### Work instruction:
Which lines in the material below contain the word "input"? Copy each of them.
== Material for this exercise
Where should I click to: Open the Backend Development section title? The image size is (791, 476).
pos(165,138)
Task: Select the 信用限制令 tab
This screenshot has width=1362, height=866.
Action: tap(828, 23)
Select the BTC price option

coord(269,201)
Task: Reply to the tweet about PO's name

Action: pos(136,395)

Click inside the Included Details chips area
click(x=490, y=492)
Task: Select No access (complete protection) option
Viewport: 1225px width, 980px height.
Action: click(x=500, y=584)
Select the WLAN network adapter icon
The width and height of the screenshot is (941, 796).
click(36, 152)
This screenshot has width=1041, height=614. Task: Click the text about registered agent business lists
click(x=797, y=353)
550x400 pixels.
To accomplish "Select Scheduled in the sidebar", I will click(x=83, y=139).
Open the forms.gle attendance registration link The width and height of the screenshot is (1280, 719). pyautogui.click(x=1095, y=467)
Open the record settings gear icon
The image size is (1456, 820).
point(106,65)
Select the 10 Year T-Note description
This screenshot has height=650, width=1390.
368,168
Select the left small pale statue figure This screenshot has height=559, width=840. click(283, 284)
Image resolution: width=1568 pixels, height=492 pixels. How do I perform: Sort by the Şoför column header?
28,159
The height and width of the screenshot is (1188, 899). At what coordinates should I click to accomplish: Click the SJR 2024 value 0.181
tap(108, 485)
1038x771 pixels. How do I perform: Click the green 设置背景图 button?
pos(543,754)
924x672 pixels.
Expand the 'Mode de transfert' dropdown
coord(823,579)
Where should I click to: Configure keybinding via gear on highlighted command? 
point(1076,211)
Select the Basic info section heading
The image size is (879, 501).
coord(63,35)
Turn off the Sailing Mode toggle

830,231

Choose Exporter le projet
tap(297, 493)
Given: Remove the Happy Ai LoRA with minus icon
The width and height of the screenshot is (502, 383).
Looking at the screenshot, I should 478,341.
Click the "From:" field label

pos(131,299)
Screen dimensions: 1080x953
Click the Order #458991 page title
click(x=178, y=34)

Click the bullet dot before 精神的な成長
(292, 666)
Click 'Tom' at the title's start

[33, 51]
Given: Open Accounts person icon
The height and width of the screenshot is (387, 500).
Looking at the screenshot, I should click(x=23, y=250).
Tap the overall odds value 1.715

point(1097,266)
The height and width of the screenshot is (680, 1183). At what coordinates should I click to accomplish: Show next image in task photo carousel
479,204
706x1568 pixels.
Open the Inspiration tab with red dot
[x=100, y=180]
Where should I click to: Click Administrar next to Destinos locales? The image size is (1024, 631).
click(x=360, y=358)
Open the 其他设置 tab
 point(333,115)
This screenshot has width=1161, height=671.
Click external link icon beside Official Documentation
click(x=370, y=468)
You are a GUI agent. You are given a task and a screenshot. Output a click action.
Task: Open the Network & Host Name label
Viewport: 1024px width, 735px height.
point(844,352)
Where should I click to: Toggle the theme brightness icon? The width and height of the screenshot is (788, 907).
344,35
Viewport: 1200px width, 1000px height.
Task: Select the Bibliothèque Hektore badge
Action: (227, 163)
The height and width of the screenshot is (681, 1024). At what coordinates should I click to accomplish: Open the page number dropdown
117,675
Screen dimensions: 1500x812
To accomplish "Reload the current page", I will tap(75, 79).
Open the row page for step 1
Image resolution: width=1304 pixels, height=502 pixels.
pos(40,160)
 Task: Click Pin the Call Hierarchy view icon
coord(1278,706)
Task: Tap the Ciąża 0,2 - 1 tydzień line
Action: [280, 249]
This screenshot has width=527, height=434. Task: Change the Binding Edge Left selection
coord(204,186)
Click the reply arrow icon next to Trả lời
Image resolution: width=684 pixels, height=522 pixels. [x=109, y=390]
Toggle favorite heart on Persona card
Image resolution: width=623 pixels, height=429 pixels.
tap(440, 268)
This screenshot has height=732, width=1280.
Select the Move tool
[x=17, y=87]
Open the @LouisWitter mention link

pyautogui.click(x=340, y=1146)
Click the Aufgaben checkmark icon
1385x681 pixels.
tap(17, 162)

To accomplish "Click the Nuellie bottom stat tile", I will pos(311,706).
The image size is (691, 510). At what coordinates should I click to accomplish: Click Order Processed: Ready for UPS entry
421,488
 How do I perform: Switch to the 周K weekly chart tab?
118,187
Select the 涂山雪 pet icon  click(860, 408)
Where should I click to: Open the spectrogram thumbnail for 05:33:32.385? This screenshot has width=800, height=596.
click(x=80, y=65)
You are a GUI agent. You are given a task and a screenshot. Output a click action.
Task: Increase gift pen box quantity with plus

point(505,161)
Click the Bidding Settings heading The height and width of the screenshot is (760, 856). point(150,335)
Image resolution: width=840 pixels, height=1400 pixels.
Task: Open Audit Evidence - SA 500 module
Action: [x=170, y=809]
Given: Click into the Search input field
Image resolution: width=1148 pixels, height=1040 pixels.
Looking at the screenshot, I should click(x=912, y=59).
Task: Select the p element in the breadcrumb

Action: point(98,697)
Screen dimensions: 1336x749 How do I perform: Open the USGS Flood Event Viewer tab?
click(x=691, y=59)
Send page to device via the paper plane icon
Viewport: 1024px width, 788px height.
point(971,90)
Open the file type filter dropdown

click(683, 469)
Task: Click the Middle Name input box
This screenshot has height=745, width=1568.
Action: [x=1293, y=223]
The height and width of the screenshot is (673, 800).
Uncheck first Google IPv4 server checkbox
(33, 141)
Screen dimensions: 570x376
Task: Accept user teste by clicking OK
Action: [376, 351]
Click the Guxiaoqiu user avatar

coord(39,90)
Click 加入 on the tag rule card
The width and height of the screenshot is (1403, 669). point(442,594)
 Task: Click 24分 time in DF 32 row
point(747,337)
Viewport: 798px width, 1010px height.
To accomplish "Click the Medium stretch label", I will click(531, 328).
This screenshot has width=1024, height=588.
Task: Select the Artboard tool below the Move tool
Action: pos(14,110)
====
### Answer:
Given: Click into the Search input field
Task: Click the Middle Name input box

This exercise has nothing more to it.